The steer will always hate the bull.

The Collected Sayings of Julius Roebuck

B
y Saturday morning Roebuck has showered and shaved and assured himself he's healing. Even his lacerated testicles look and feel more wholesome. He has—as per instructions—blocked the hole at the base of his penis with the medicated goop prescribed to keep the moisture out. By appearance, at least, it's improving. He has changed his dressing and flushed the wad of crusty gauze down the toilet. It still hurts, though: a dull, pulsing, background throb. Several years ago while penalty-killing late in the third of a beer-league playoff game, Roebuck took a deflection to the groin that dropped him to the ice like a dying millipede. It feels like that now, say thirty minutes after. That's improvement. 

He has switched from the jockstrap (now wrapped neatly in a plastic bag, tucked into his briefcase for disposal at a later date) to a much more comfortable set of
snug-fitting
boxer shorts. He has made himself a plate of scrambled eggs with minced shallots and dabs of runny cheddar and drunk a pot of coffee. All in all, definitely improvement.

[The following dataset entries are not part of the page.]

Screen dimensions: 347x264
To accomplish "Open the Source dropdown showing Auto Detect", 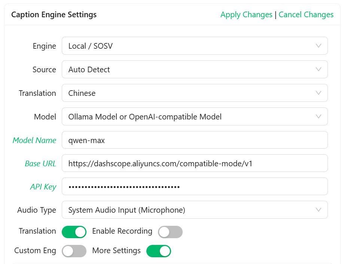I will click(187, 70).
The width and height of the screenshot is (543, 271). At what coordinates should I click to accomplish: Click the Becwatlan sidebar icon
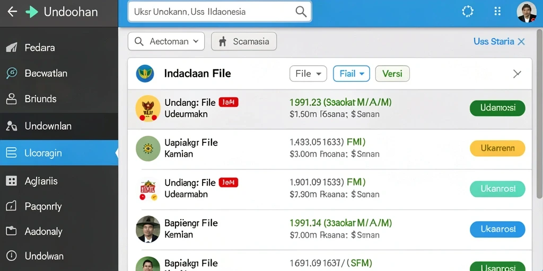pos(12,73)
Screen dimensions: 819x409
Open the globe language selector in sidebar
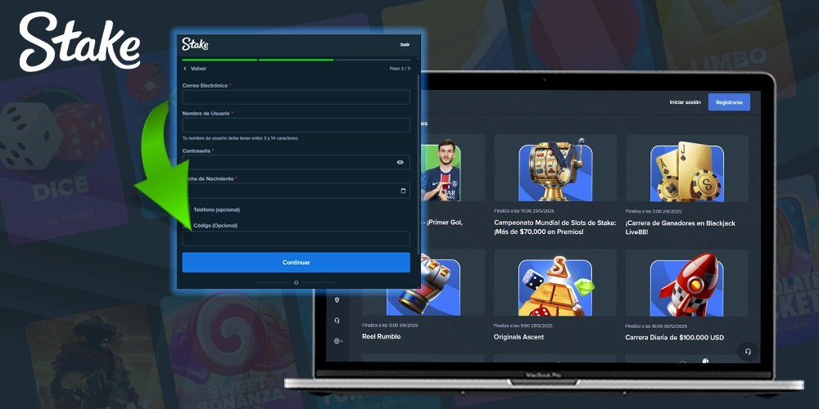(x=337, y=341)
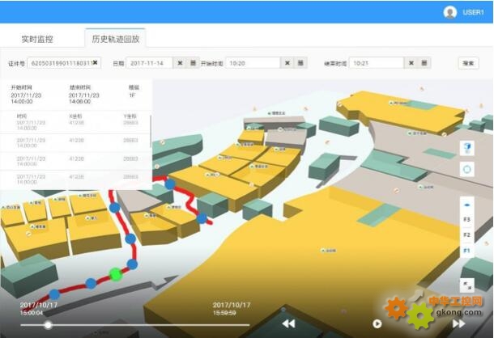Click the rewind playback button
The width and height of the screenshot is (494, 338).
(x=288, y=323)
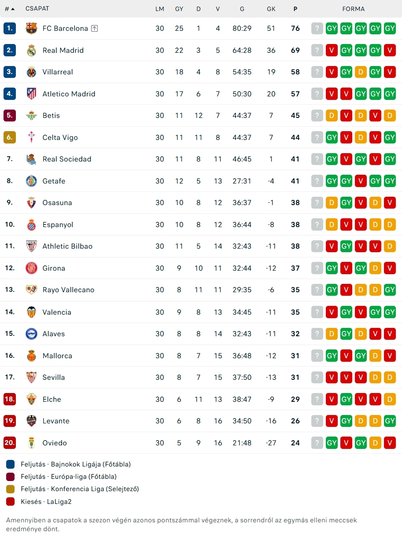Click the Real Madrid club crest
This screenshot has width=402, height=540.
pyautogui.click(x=32, y=50)
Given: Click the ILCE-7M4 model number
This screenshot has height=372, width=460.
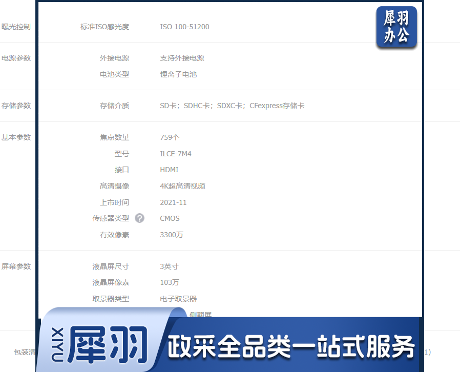Looking at the screenshot, I should [175, 154].
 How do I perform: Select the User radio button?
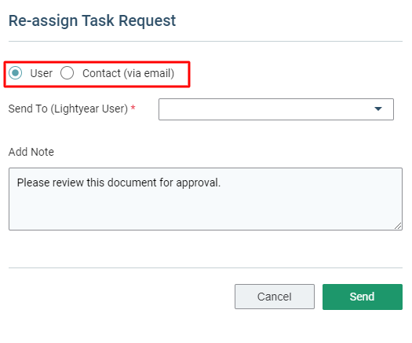[x=15, y=73]
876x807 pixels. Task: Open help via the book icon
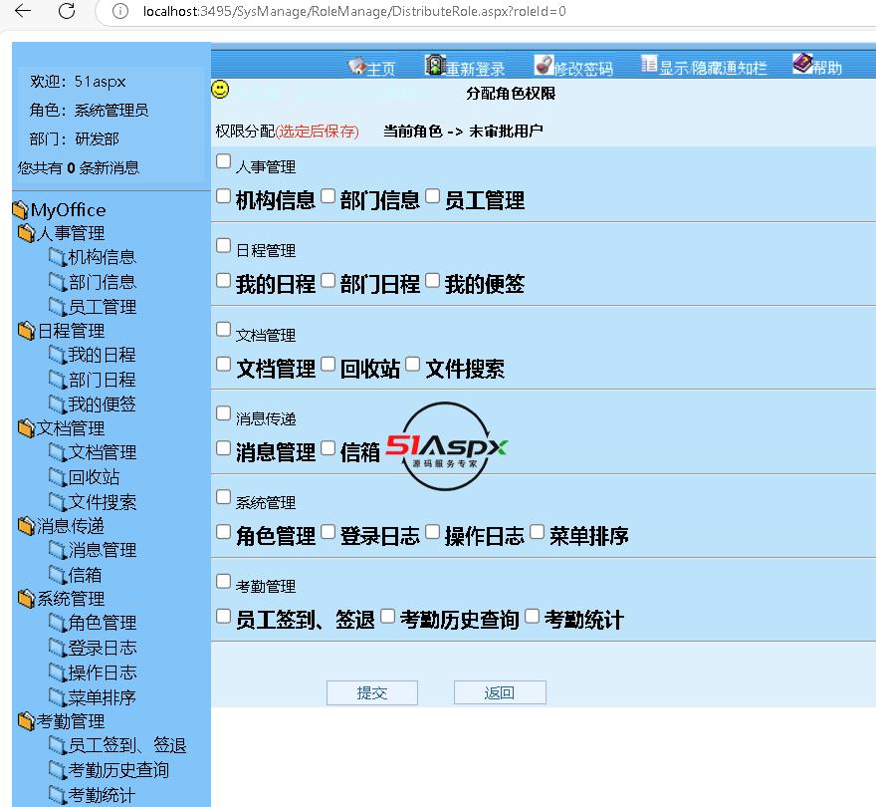click(802, 64)
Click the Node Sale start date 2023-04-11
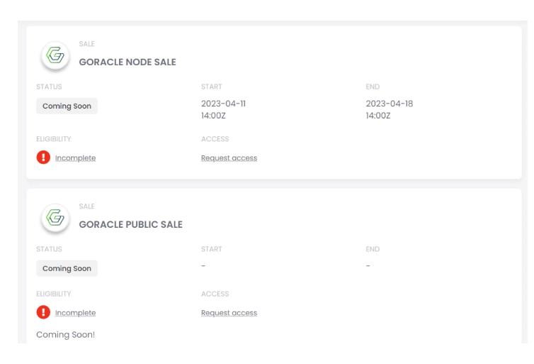Image resolution: width=534 pixels, height=364 pixels. [223, 104]
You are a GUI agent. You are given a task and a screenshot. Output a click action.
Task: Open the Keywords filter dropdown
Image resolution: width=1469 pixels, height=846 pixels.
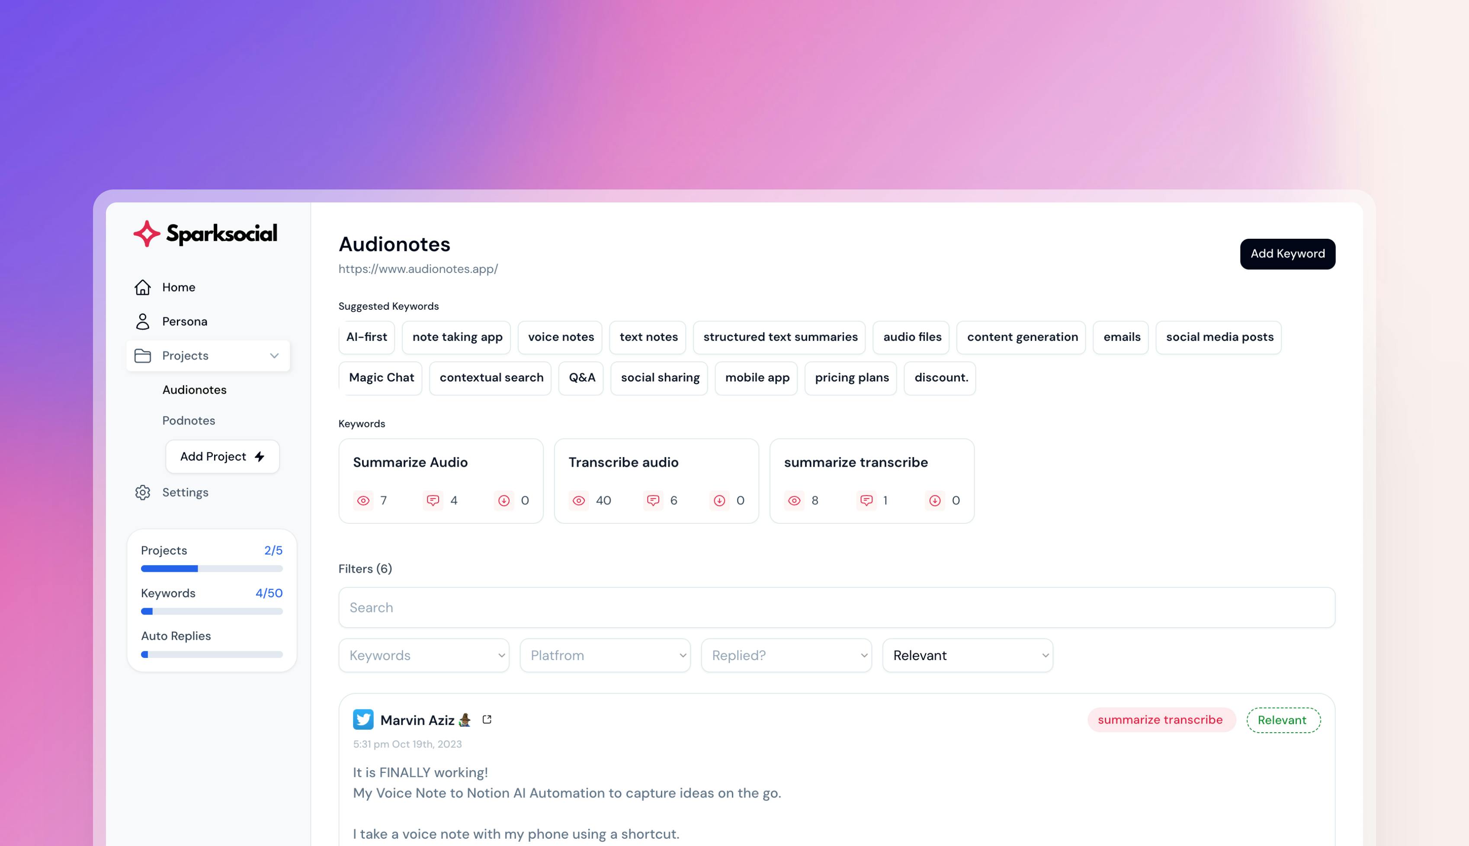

He has caught up on his email—still in PJs, working at the kitchen table—and booked a conference call with a group of clients based in Framingham, Massachusetts, who see a budget squeeze ahead and want more campaign, thanks, for less money. He has left a voice mail with Finance, requesting the job sum, and got a head start on the plasticine brain.

Lately it seems that every piece of homework is an art project in disguise. Last week it was Morgan's collage of restaurant items, all labelled in French. Today it's an anatomical model of the human brain required for Zach's Science class. Google Translator provided the spellings and appropriate accents for every word on Morgan's list; the hard part was sourcing and printing the accompanying pictures and neatly laying out the project on a sheet of foamboard. That took up most of the evening. Both Morgan and Katie are pulling off As in French, though Roebuck doubts that either one of them would get much past
bonjour
if ever required to actually speak it. Zach, on the other hand, who has not yet come to terms with the imperative of
cut-and
-paste, hovers in the middle Cs. Roebuck is kneading a mass of grey material they will use to represent the cerebellum and has set aside a lump of pink stuff for the hypothalamus, when he hears the doorbells chime.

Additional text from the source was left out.